投稿: ゑび庵 | 2005年7月19日 21時06分
一度はどうでもいいヤツと思われた者でも
世界のどこかで役に立つことあるんですね。
お疲れさん、ゴーズ9!余生はゆっくりしてくださいね。
投稿: TOM | 2005年7月22日 12時32分
現在、アメリカ側制御で、観測続行しています。アメリカ側で終了するのは、さらに先2005年12月下旬-2006年春頃になると思われます。
http://www.goes.noaa.gov/FULLDISK/GPIR.JPG
http://www.goes.noaa.gov/FULLDISK/GPVS.JPG
投稿: jboa | 2005年9月15日 12時26分
GOES-9の運用が早ければ、今月終了する予定です。なお、軌道離脱の関係があるため、遅くとも年内には退く見通しです。現在、姿勢制御用の推進剤が限界に近づいていて、持っても来年1月までが限界のようです。

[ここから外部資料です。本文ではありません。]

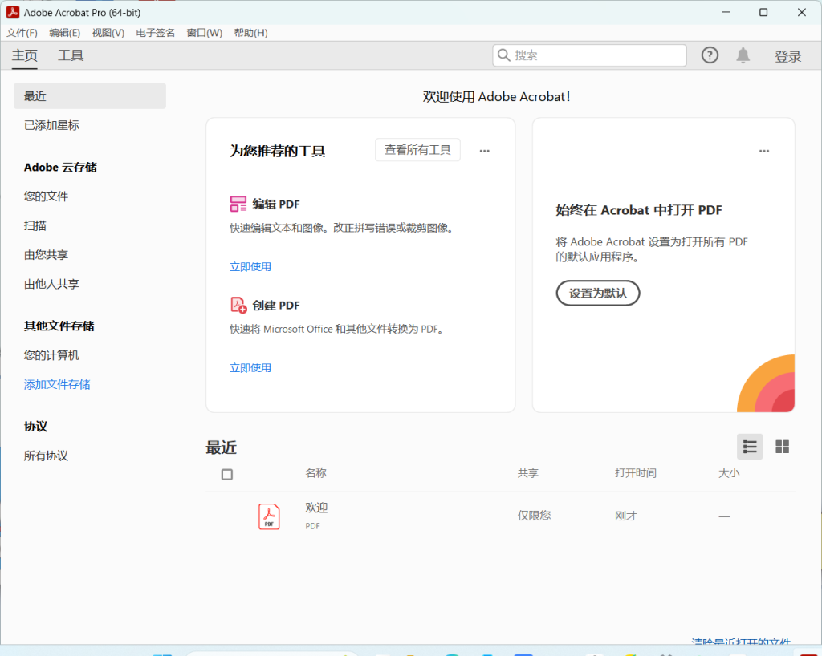Check the select-all checkbox above recent files
The width and height of the screenshot is (822, 656).
pos(226,474)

既に、アメリカ国内向けデータ配信の運用中止に関するアナウンスでは、今月中に止めることが出ています。
投稿: jboa | 2005年11月 9日 00時22分
NHKの番組をみて最近知りました。
いい話ですね。専門的な見方をすれば「政治と金」程度の話なのかもしれませんが、それでも、互助に感動します。
投稿: 最近しりました | 2015年1月25日 20時31分
同じくNHKの番組を見て当時のことを思い出しました。
ロケット打ち上げ失敗を聞いたときは、「ひまわり」はどうなるんだ!!と心配しました。
余談ですが、ひまわり2号が走査鏡の不具合で観測継続が危ぶまれたことも紹介してほしかったです。